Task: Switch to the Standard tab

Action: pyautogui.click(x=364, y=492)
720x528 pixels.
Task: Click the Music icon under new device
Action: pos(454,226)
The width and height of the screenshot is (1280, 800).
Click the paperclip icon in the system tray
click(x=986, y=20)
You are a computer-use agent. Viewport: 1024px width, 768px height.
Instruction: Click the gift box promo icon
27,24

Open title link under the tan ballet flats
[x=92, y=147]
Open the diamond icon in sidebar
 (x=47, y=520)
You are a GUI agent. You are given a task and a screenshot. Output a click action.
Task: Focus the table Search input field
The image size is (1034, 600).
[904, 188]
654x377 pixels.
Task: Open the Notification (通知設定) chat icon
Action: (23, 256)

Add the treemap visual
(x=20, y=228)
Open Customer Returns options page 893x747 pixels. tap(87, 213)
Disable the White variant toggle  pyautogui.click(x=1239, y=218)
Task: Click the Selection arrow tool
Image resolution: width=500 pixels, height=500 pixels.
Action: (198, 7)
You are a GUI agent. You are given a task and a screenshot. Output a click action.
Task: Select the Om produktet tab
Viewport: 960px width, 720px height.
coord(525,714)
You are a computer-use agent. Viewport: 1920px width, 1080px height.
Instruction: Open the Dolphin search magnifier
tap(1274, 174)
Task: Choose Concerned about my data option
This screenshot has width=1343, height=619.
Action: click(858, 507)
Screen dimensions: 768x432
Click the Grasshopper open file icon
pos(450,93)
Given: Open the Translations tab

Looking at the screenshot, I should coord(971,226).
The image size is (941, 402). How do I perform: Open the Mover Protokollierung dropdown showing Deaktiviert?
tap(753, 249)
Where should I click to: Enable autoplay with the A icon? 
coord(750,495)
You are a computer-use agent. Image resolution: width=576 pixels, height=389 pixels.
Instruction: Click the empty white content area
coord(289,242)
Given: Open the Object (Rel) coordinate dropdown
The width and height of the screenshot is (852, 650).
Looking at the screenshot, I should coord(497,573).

> _GOAL OF THE EXERCISE_:
Which lines in the records contain the word "under"? Return each of them in full.

> _FINISHED EXERCISE_:
Task: Click the Music icon under new device
Open title link under the tan ballet flats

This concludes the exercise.